### PAGINA
"""

Noli

Era un lunedì di 22 anni fa. La sorpresa al mitico ristorante “Nazionale”
Noli, aggiungi un posto a tavola
Ma quel giorno arrivò la regina
Retroscena inedito. Il maresciallo dei carabinieri al cronista “Niente foto…”

Era un lunedì di 22 anni fa. La sorpresa al mitico ristorante “Nazionale”
Noli, aggiungi un posto a tavola
Ma quel giorno arrivò la regina
Retroscena inedito. Il maresciallo dei carabinieri al cronista “Niente foto…”

Noli – Il ricordo del vecchio cronista. Un ritaglio di giornale d’archivio. Una piccola verità-retroscena mai descritta, nulla di clamoroso, ma ciò che può succedere nella vita di un giornalista di provincia. La regina che si presenta, senza farsi preannunciare, in un ristorante di Noli. E “vietato” avvicinarsi, fotografare.

Lei era, Sua Altezza, Maria Josè Brabante Savoia (“una bella principessa che ricamava trame contro la dittatura fascista”), figlia del democratico re del Belgio, sposò nel 1930, l’erede al trono d’Italia: Umberto. Molti testi la descrivono una donna eccezionale, intelligente, amante delle arti e della cultura, anticonformista. Così contestatrice, così audace, così acuta, che non gli faceva paura né Hitler, né Mussolini e nemmeno il suocero.  Sarebbe stata una grande regina madre! Una “ideale” reggente

Parole e giudizi tratti, ovviamente, da un libro. Non è farina del nostro sacco.

Sta di fatto che  Maria Josè si presentò quella mattina dell’11 ottobre 1998,  un lunedì, nell’antica Repubblica Marinara. Non c’erano fotografi ad attenderla. Arrivava da Genova reduce da un intenso week –end ed era diretta a Nizza per l’inaugurazione della mostra “La dedizione ai Savoia” promossa dalla Fondazione Umberto II e Maria Josè ed ispirata al legame che intercorse tra la monarchia italiana e la città del Midì.


Una sosta, comunque (vedi articolo de Il Secolo XIX a fondo pagina), non casuale. Maria Josè, con quattro accompagnatori, scelse il ristorante “Nazionale”. Un nome, una storia ed una tradizione della “genuinità a tavola”, della “cucina semplice e tradizionale della terra nolese”. Qualità e semplicità, salutare si direbbe. Un locale entrato a far parte della storia di Noli, per il ruolo ed il richiamo. Nacque in un immobile della famiglia Vincenti. La signora Caterina era l’emblema della buona cucina e degli ottimi fornelli. Il marito Mauro, piemontese d’origini, da sarto si trasformò, col tempo e l’impegno, in bravo cuoco. Alla casalinga nei gusti, nei sapori e nelle freschezza.

"""

(Righe contenute in un dataset)
"""

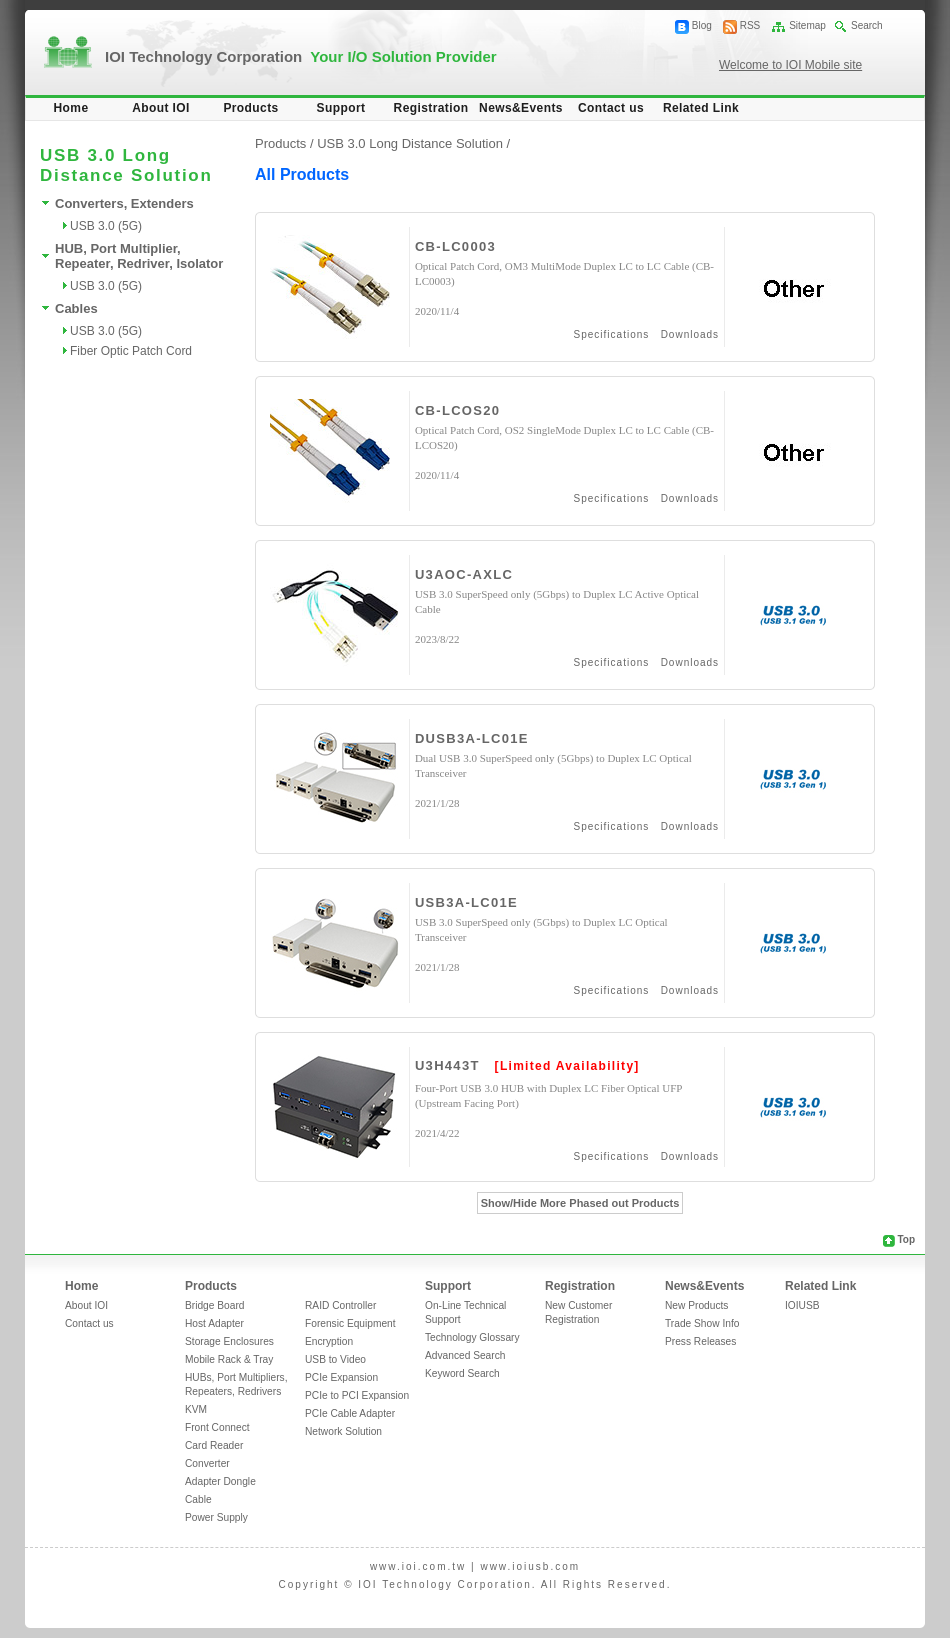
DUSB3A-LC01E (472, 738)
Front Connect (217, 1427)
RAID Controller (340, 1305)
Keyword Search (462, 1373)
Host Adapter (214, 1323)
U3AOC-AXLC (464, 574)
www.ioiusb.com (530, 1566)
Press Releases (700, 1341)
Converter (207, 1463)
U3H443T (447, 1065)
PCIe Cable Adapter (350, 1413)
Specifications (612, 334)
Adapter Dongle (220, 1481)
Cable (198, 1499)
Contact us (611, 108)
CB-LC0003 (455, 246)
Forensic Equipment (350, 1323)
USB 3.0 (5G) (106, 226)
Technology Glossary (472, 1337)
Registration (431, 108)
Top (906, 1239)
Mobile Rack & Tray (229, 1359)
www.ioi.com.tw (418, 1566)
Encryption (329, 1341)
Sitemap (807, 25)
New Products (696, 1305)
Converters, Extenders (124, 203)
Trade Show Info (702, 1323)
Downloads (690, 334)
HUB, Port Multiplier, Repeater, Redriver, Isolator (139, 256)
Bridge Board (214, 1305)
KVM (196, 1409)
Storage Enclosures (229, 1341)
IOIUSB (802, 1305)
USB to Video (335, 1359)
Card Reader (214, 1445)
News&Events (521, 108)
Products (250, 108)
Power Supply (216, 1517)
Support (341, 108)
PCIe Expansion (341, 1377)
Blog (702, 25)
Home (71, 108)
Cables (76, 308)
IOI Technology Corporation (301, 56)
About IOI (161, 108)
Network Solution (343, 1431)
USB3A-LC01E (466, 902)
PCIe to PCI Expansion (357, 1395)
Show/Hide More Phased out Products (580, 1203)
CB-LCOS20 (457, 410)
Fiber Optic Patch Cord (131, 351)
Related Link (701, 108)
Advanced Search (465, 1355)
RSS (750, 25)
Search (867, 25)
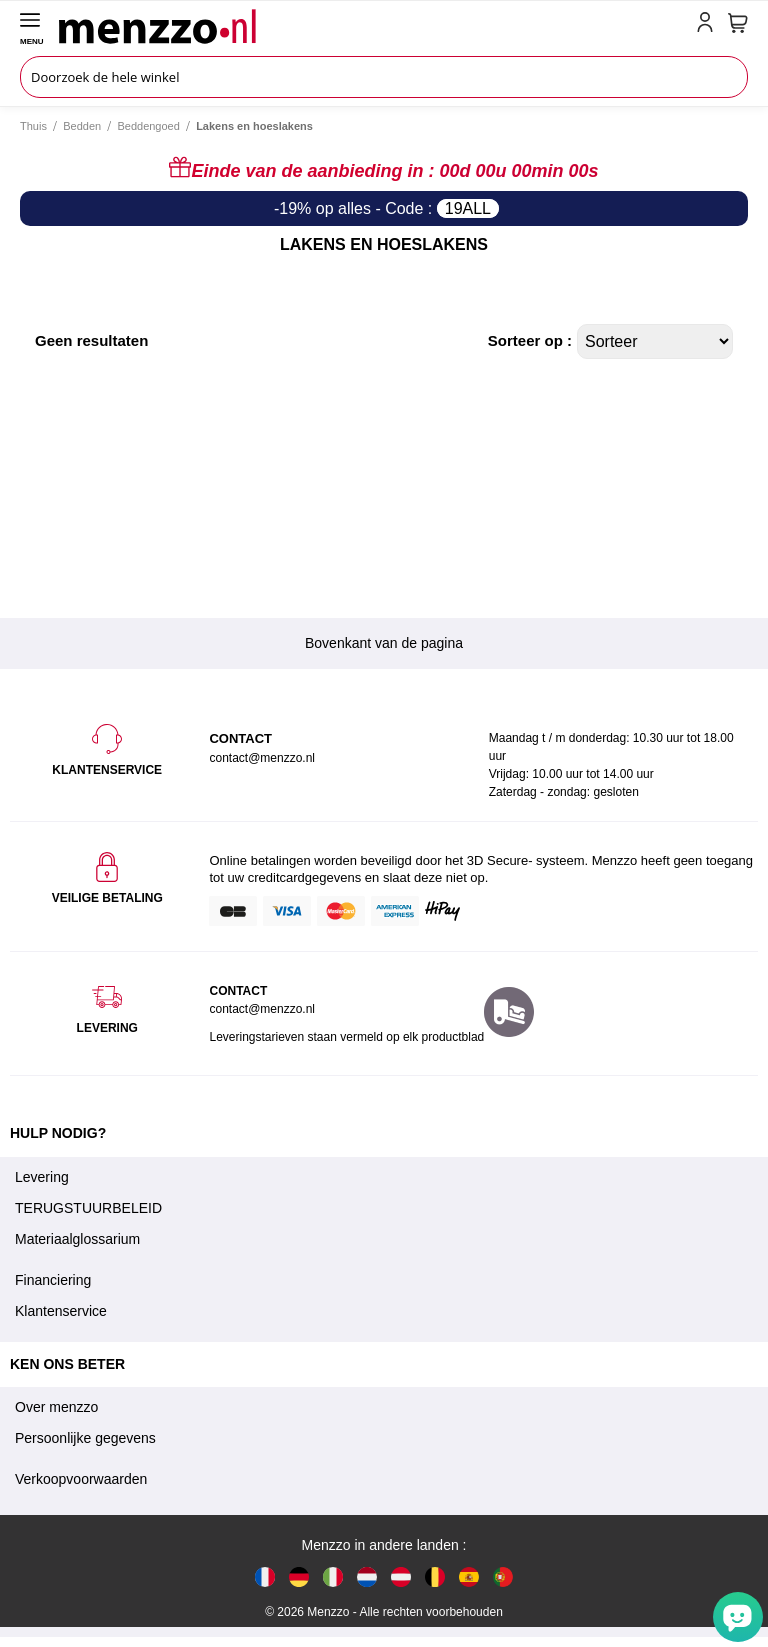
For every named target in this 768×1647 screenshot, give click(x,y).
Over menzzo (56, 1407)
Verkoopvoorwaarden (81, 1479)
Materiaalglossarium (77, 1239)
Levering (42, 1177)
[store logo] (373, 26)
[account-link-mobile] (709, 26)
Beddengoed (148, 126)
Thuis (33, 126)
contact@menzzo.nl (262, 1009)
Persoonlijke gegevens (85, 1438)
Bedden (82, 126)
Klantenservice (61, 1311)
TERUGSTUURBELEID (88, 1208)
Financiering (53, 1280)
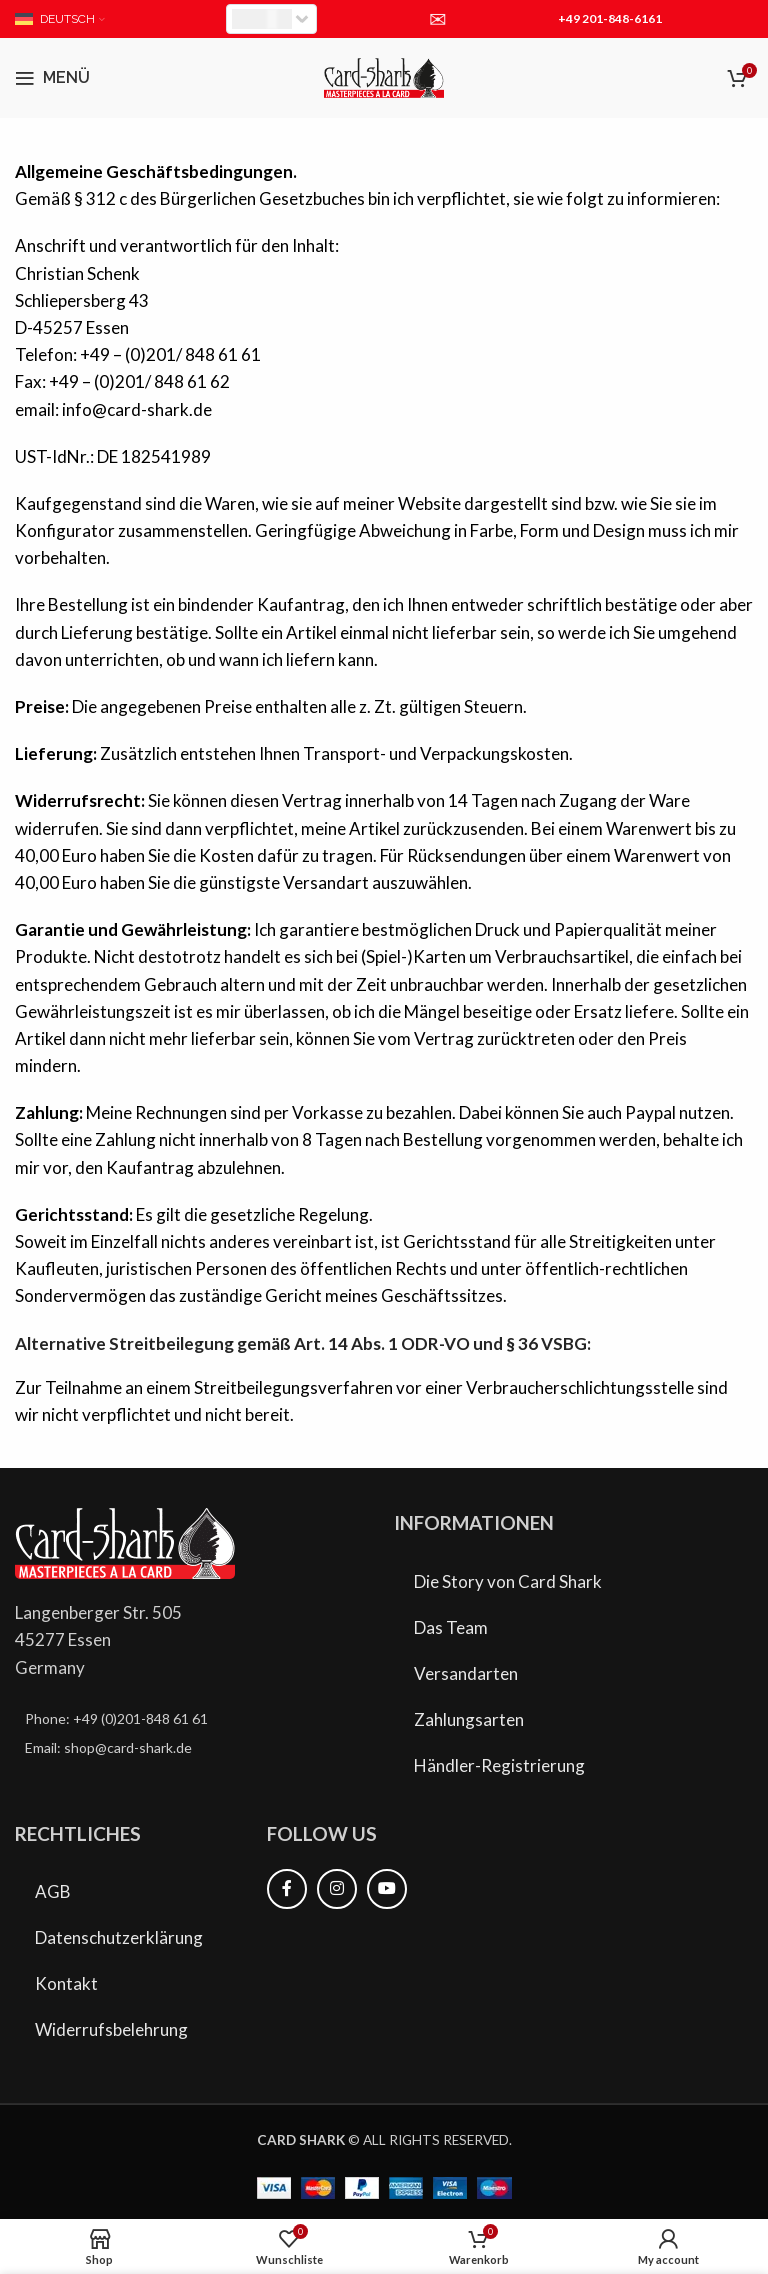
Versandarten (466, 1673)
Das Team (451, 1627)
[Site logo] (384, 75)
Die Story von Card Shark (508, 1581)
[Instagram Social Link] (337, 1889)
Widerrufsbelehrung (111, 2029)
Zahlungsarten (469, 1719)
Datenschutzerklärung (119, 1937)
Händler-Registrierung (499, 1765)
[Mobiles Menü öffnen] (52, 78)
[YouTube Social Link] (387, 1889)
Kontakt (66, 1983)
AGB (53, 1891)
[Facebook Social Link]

"""

### ISTRUZIONI
Traduci in inglese questa frase della pagina: «Maria Josè, con quattro accompagnatori, scelse il ristorante “Nazionale”.»

### RISULTATO ATTESO
Maria Josè, with four companions, chose the "Nazionale" restaurant.